Tuesday, May 20, 2008

Little Manhattan

Its a lazy Sunday evening. I feel dead sleepy but guys are calling me for a game of football. Nothing new, but there's something peculiar, I feel light, I feel blessed after a really long time. Now, I dont really remember my dreams, guess the hard drive recording it is broken or its switched off or something. I just cannot sharply remember my dreams, I can remember scratchy details though but still i dont get the whole deal. This time though, I request 15 minutes from my guys and try to think, think hard about what dream I actually had, what is the reason for me to feel this different, this forgiving.


This is the first time you see... I cannot recall anything else than I know that I have gone through it before, I have a hint of what had happened real time. Then my little beloved devil sister thanks me for showing the movie 'Little Manhattan'. Then, the pieces come together. I suddenly recall everything, that wonderful movie, those days when I was a kid, when I liked a girl in my class, those times when she seemed the most beautiful lady on this planet, her smile, her frown when I used to come late to school cause we had lost our quality time together. Our after-school lunches together, those 6 months were really blessed. We used to do almost everything together after-school that is. She used to make my hair, we used to watch evening cartoons on DD (no cable TV that time), I would be the donald duck and she would be daisy. We also had our life planned out, I played the guy who earned bread and she looked after the house, I loved to rest my head on her shoulders, hold her hand, since she liked Tom n Jerry, I saved a bit to get the tape on hire and we saw it together.

All this was saved from the outer Universe, everything we had was a secret. We tried to keep everything within doors. Our world started at 6:30am to 7:00am then from 1:30 pm to 5:30 pm. that was the time that was never mine, as if the divine souls within us had taken control. This was no simple attraction, we rarely spoke to each other but, that silence was just pure divine. My parents left for work at 9am and returned after 7pm so did her's just that her mom was back early at 5:30pm. So, to accommodate us all, our parents decided that we all (my sis, me, she, her baby brother) stay together at my place after school.

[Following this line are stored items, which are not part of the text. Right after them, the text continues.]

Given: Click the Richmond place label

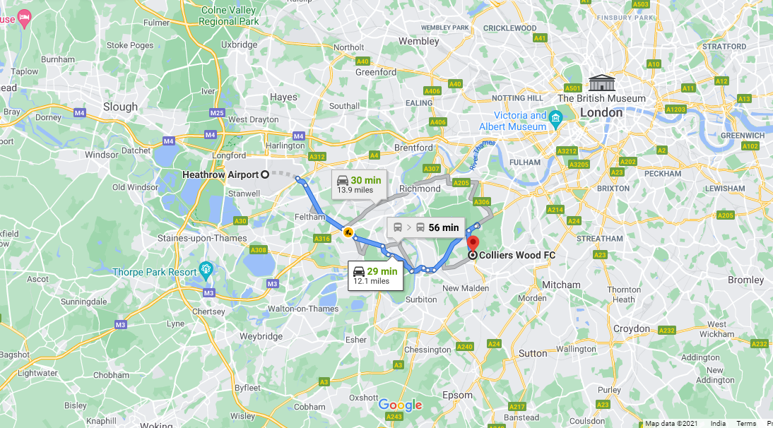Looking at the screenshot, I should click(x=420, y=189).
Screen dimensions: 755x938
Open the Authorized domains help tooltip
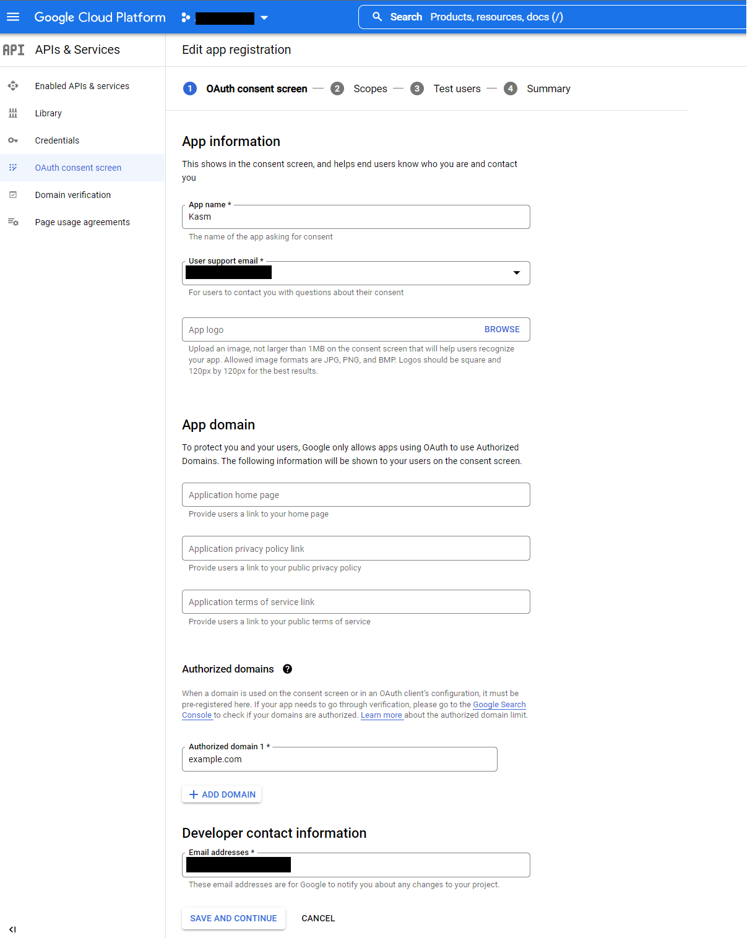(x=287, y=669)
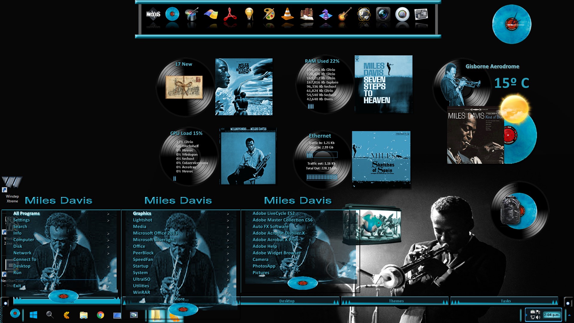The image size is (574, 323).
Task: Open the camera lens icon in the dock
Action: click(x=383, y=14)

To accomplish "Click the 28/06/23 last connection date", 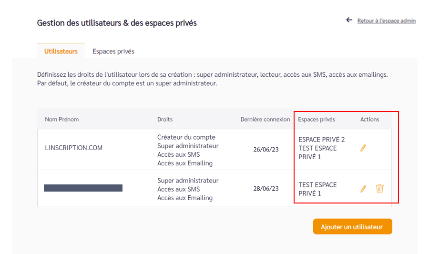I will (x=266, y=188).
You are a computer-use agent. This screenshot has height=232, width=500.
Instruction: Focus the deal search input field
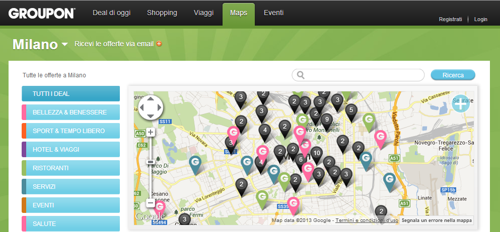point(358,75)
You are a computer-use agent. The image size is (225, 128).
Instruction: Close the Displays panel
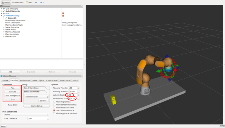(82, 6)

Then, her father got transferred to Hyderabad and that affection has never returned since. I remember that fateful (its not filmy) afternoon after we had our finals over, her parents were at my house and they left never to come back. I did not cry, I did not feel sad but, I craved for her presence, days passed and I learnt the art of quelling those hormones within me. Till now, I had never recalled those days but just 1 dream scooped those memories back to me, I could hear her hesky voice in the distant part of my brain, its been 17 years but still fresh. Why was the quelling machinery dead cold now? I am not used to these hormones run amok within me.

This past life of mine ran almost parallel to the movie, I never said those words nor kissed her though. That was so innocient, it was a flow with some mysterious magnetism emanting from each-other. I was afraid that some one might get a wind of it and the magic would end. Well, it ended but I kept my promise.



Suddenly guys call again and I have to go, to distract myself form this present golden flashback, to save myself from the misery that will follow, to hold me from putting someone else into a similar misery.



The game was not perfect, it never is but, it served its purpose. Our team lost 21-16. Guys compared us to the ManU v/s New Castle 6-0 thrashing and everything is normal for the moment but the door to the past has been opened, I may wander to it again though I wont want to.

I am not designed to live a normal life and so should I feel.

Thank you again Star Movies for showcasing the movie.



p.s. I have started writing blogs not for recogniion but for those who read them and forget their time to divinity.